The bucket change is the embrace of failure. Just try to keep the declining few finding matches while giving nothing substantial to get new people playing.
This was a good post.
AnimeFreak40K, on 05 December 2016 - 08:38 PM, said:
For example, there are people who want to play FW so they and their unit can control/move the map around. They like the space-nerd politics that go along with their giant stompy robots. These guys, whether as a unit or as casuals, play for fun and don't really care beyond that. This crowd runs directly counter to the competitive guys. These guys play to win, and winning is all they care about. Drop, take the objective ASAP, repeat until the planet is theirs because success is measured by tagged planets.
These two types of players are mutually exclusive to each other because while both groups want to win, one group doesn't care about spawn-camping or gen-rushing...while the other tend to avoid such tactics.
You have folks that don't care about the space-nerd politics or the meta-tryhards, but they do want to drop with their friends/unit/faction...then you have guys that just want to play. They don't want to join a unit or faction, they just want to play giant stompy robots in something other than just 12v12 TDM. These two are also mutually exclusive, because one requires teamwork and prefers to play vs. other units, and the other rejects the idea of doing exactly that and are more at home in QP... but they're bored of QP or want something different (even if it's just the rewards)
To be clear, these lines of division aren't definitive, nor are they the only sorts of people that want to play FW... but their mindsets do make things mutually exclusive to each other.
I mean, if things aren't hard-core comp, you alienate that group...but if they are, then you alienate the casuals. If things aren't team-oriented and focused, you alienate those guys... but if there is too much "Teamwork OP", then the casuals are pushed out. And keeping things separated isn't the answer.

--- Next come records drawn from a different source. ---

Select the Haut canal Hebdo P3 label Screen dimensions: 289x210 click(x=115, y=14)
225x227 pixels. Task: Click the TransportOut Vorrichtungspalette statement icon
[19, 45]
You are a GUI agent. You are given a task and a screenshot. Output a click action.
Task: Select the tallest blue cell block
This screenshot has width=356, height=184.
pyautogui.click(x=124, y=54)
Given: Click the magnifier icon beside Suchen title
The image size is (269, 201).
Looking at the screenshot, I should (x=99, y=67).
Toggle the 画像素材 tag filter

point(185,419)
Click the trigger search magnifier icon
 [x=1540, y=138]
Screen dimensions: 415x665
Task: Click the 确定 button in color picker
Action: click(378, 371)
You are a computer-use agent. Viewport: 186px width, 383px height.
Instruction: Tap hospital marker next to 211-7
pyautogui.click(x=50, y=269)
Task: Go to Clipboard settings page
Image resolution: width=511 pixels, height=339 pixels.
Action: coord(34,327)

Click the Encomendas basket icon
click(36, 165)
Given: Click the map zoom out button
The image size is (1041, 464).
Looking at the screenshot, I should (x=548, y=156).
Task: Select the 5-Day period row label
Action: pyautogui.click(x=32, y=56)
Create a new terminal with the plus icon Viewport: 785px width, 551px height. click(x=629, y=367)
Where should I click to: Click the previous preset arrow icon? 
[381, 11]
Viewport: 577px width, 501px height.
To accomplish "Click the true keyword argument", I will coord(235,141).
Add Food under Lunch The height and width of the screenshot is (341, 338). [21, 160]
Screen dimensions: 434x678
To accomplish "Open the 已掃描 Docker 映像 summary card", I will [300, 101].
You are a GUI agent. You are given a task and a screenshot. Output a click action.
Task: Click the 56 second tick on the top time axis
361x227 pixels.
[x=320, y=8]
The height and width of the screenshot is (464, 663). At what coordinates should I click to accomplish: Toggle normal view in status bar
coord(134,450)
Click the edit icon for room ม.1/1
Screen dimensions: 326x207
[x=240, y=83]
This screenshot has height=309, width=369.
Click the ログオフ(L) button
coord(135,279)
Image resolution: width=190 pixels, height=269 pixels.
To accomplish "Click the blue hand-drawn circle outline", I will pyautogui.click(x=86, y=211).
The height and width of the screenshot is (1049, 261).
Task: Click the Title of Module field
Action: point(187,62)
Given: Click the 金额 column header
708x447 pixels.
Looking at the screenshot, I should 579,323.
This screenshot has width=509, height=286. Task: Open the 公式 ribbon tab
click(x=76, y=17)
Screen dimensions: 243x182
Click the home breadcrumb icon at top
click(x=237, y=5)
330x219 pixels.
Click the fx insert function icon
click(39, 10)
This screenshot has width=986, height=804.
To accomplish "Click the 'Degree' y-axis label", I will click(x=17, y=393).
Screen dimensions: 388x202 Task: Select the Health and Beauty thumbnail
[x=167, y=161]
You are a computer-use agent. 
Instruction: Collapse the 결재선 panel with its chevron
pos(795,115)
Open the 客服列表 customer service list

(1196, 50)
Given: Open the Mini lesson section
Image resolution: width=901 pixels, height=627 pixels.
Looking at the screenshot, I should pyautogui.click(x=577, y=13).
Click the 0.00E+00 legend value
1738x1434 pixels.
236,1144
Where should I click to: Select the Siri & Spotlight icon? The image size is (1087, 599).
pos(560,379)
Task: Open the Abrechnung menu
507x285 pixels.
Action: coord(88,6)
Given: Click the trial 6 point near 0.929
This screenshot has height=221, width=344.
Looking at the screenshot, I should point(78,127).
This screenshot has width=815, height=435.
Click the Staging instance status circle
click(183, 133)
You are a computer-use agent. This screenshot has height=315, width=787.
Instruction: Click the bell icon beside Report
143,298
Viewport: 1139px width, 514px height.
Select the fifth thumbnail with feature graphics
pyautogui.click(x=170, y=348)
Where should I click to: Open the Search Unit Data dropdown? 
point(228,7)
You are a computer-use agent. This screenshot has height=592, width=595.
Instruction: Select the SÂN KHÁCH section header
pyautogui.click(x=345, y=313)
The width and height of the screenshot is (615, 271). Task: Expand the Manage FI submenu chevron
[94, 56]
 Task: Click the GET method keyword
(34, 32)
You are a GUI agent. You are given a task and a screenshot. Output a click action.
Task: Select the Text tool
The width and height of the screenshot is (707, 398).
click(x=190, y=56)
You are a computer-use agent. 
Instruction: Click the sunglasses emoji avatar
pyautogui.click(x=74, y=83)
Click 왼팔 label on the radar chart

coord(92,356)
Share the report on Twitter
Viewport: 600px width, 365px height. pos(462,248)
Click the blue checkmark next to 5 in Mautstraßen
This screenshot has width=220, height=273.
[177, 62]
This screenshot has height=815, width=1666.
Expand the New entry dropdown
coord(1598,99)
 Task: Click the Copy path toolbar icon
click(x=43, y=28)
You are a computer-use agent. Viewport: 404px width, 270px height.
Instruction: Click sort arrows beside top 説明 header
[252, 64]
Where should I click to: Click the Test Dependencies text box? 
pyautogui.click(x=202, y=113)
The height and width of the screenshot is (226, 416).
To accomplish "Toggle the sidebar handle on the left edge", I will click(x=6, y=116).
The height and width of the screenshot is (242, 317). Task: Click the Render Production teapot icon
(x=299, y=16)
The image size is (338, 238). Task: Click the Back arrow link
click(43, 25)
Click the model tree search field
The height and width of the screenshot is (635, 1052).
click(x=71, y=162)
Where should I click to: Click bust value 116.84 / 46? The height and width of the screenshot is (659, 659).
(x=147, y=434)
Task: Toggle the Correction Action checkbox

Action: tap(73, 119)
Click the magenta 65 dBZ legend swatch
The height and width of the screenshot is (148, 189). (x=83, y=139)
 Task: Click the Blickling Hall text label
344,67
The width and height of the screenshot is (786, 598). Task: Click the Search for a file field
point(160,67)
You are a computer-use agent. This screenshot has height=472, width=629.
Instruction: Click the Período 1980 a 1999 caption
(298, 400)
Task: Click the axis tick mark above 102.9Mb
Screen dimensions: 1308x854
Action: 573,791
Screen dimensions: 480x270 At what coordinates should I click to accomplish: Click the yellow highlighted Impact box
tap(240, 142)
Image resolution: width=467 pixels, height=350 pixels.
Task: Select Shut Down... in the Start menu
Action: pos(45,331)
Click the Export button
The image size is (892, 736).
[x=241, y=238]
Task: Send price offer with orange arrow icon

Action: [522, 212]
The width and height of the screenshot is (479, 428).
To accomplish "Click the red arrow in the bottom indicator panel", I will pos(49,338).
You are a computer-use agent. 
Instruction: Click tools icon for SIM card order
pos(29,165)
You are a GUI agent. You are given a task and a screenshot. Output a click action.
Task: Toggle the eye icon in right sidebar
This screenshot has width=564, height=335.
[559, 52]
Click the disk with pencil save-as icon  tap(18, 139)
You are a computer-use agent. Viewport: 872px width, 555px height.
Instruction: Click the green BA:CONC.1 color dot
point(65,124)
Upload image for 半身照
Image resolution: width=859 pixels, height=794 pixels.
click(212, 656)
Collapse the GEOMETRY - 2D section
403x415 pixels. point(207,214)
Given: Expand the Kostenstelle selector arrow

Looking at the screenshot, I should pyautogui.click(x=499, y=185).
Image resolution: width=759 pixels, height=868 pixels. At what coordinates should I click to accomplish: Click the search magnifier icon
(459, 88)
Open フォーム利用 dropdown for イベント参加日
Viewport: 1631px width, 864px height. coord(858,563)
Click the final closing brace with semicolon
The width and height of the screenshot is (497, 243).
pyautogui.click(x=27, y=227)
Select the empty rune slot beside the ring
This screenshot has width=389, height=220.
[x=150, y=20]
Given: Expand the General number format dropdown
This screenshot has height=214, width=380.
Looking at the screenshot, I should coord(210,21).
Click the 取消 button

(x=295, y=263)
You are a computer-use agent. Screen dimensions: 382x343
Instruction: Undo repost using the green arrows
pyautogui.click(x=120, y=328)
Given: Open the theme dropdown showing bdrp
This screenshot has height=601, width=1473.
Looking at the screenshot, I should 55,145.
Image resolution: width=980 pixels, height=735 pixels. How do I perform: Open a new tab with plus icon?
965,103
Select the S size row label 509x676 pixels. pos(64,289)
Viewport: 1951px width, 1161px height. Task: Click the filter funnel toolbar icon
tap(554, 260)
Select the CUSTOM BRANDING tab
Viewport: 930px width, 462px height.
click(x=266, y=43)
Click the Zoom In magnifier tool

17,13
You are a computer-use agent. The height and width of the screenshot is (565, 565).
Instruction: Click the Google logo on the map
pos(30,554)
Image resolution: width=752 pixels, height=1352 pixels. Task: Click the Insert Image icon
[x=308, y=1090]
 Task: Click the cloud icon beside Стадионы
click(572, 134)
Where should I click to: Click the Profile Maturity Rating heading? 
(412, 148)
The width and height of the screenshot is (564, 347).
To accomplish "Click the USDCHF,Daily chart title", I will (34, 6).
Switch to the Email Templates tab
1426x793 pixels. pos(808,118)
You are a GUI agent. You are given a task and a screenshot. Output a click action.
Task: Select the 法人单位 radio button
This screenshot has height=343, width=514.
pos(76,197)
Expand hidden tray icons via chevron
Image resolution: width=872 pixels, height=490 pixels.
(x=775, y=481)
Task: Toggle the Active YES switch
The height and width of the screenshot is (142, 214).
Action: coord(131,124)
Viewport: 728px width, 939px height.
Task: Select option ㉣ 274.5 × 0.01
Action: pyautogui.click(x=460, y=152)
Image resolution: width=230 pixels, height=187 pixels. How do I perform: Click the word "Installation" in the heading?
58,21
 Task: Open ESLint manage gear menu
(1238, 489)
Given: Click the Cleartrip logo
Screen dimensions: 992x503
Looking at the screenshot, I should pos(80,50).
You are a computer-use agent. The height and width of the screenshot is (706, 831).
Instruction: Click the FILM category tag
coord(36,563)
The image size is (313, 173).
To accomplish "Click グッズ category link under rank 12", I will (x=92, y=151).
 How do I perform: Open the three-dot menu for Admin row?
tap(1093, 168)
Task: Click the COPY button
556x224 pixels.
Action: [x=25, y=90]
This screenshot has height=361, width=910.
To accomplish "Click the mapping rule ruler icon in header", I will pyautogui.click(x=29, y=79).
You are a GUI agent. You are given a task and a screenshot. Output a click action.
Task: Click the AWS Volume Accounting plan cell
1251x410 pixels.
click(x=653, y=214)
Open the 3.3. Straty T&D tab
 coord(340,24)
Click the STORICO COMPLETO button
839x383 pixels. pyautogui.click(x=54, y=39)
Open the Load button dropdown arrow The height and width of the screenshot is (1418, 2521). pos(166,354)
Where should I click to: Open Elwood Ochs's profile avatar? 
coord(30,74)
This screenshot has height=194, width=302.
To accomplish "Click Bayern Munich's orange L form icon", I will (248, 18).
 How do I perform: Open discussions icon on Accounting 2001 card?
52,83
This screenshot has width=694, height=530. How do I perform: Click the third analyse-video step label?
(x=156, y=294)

I watched units/groups poke fun at the casuals and pretty much want the casuals and solos out. Feeling was mutual; solos hated facing off against groups/units. But the fact of the matter is that the population of this game can't support such division. It never could
...so at the end of it, there is no real solution for FW that will satisfy enough people to make a real difference.
And this one was good also.
Plz dont bury relevent and intelligent posts with your one liner **** posting.